If it's any consolation, I find the idea of a terminal B.A. in international relations even harder to wrap my brain around than a terminal M.A. Design your own major, yes; interdisciplinary social science, yes; poli sci, yes; but IR as a major in itself?
Posted by DeLong at December 19, 2004 05:15 PM
Several administrations ago, it was "common knowledge" among the IR people that you couldn't get a government job if you were a Ph.D. (ABD was ideal, MA acceptable).
So the purpose of stopping at Masters was driven by the potential to gainful employment.
Can't guess how that has changed since then.
Posted by: Ken Houghton at December 19, 2004 05:52 PM
My office (in a federal agency) recruits staff with a Masters in International Relations, and other agencies (e.g., the State Dept., USAID et al) would have similar interst in students with that credential. The work that we do--analysis and reporting of federal programs that have international aspects (trade, finance, aid, military programs, diplomacy, etc.)--attracts those with exactly the academic background that your school provides. In addition, we also want students to have some experience in foreign cultures and one or more foreign languages. The core competencies needed are analytical rigor (economics, statistics, public management, government) and broad exposure and understanding of current events, history, and political movements to provide sufficient grounding in understanding foreign countries' priorities, governments, international agreements, etc. BTW,although we also employ PhDs, I agree with Mr. Houghton that a PhD in a non-specialist capacity (i.e., as a professional economist) are seen as being over-specialized for our needs. We are not competitive with the market for PhD economists and other social scientists. However, even some PhDs are willing to shift into "line" responsibilities for a more varied career.
Posted by: JKnepper at December 20, 2004 06:40 AM
My university (York University in Toronto, Canada) Offers an MA in International Relations, however, being that this is Canada and not the U.S., our "IR" degree includes a good deal of International Political Economy with a focus in versing students in heterodox models of the international political economy as well as the standard models taught in IR so as to give students perspectives ranging from neoliberal to neo-marxist, neo-gramscian and other heterodox IPE schools.
As for the U.S., well, they don't teach IPE in the U.S. as heterodox models of the global political economy are verboten and may get you sent to Guantanamo Bay.
Posted by: Lorenzo at December 20, 2004 05:33 PM
I just got around to posting a graphic which should make my argument about orientations towards politics somewhat easier to follow.

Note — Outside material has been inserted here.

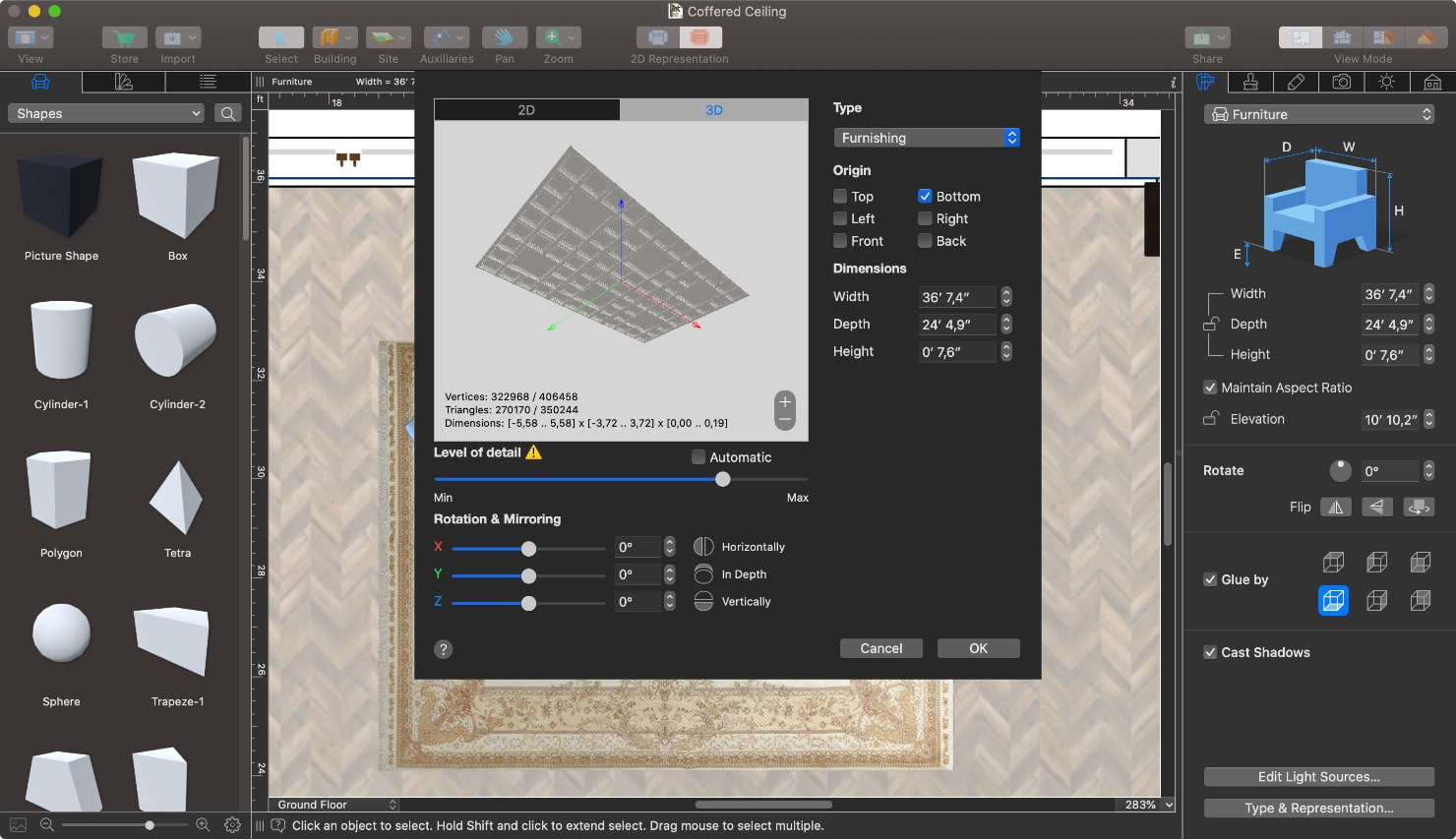This screenshot has height=840, width=1456.
Task: Activate the Pan tool
Action: coord(503,37)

Frankly, I think of a degree in IR as a degree in interdisciplinary social science with an empirical focus on global issues. I teach and practice IR scholarship as applied social theory -- applied to a very broad canvas. What continues to baffle me are people who try to use that preparation as a launching-pad for a career in practical politics -- although it's probably no sillier than using any other liberal arts degree as a launching-pad for a career in anything "applied." The difference is that one doesn't normally expect to learn anything directly career-relevant in a history class or a literature class or a sociology class. IR, somehow, has a different reputation; the MA in IR is, in this sense, just another manifestation of the same syndrome.